Nie do końca wiadomo jak to się stało (zamach, błąd mechanizmu, a może nieprzychylność bogów) ale słupy pozyskiwały znacznie więcej energii niż potrzebowały i nikt nie potrafił zatrzymać tego procesu. Mędrcy doszli do wniosku, że zapora wybuchnie siejąc zniszczenie.
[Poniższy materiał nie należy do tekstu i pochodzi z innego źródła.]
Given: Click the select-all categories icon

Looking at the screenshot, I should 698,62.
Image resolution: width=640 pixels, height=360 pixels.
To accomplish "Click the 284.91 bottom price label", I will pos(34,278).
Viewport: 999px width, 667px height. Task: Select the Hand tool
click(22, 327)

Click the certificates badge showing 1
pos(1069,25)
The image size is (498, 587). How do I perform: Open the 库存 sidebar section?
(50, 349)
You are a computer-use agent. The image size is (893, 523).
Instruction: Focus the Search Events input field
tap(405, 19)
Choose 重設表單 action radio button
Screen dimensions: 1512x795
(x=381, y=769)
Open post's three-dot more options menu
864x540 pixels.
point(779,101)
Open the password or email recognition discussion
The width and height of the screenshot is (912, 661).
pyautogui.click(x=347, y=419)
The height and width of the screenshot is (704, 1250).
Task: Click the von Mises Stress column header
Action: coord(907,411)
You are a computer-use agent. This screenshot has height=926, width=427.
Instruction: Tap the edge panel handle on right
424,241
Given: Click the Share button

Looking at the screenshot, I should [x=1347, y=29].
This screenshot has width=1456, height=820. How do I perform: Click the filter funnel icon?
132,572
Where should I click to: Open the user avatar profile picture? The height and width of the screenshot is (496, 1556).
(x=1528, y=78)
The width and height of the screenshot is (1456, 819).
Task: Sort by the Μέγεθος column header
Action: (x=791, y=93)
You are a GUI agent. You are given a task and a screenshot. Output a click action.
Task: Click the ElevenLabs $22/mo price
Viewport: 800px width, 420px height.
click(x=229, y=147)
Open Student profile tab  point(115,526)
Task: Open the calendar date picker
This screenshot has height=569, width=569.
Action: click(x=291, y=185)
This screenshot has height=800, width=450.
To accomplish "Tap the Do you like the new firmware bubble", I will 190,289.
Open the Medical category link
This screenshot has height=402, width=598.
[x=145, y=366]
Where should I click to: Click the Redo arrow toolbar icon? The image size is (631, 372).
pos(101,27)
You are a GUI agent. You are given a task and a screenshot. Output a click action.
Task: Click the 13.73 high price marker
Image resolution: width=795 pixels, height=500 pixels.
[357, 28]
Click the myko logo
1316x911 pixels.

Na szczęście mieszkańców Lundurii potężna eksplozja stworzyła wokół krainy fosę szerokości kilkuset kilometrów, a nie tak jak wcześniej sugerowali Mędrcy potężny lej w ziemi (w miejscu kraju).
Król w swej mądrości i porozumieniu z wpływowymi grupami społecznymi (których przedstawiciele niejednokrotnie grozili mu utratą głowy) podzielił Lundurię na 11 prowincji, ale obecny wygląd granic jest skutkiem wielu wojen, intryg i ludobójstw.
Z samym królem wiąże się pewna ciekawostka. Zawsze ma ze sobą czaszkę swojego syna, który (według niego) był źródłem nieskończonej mądrości i pozostał nim nawet po swojej tragicznej śmierci. Władca często mówi do głowy potomka podczas spotkań politycznych.Niektórzy są do tego przyzwyczajeni i traktują jako nieszkodliwe dziwactwo. Inni- jako początkową oznakę utraty zmysłów. Panuje nieprzerwanie od wielkiej katastrofy. Tak długie życie zawdzięcza mędrcom z miasta Kirna.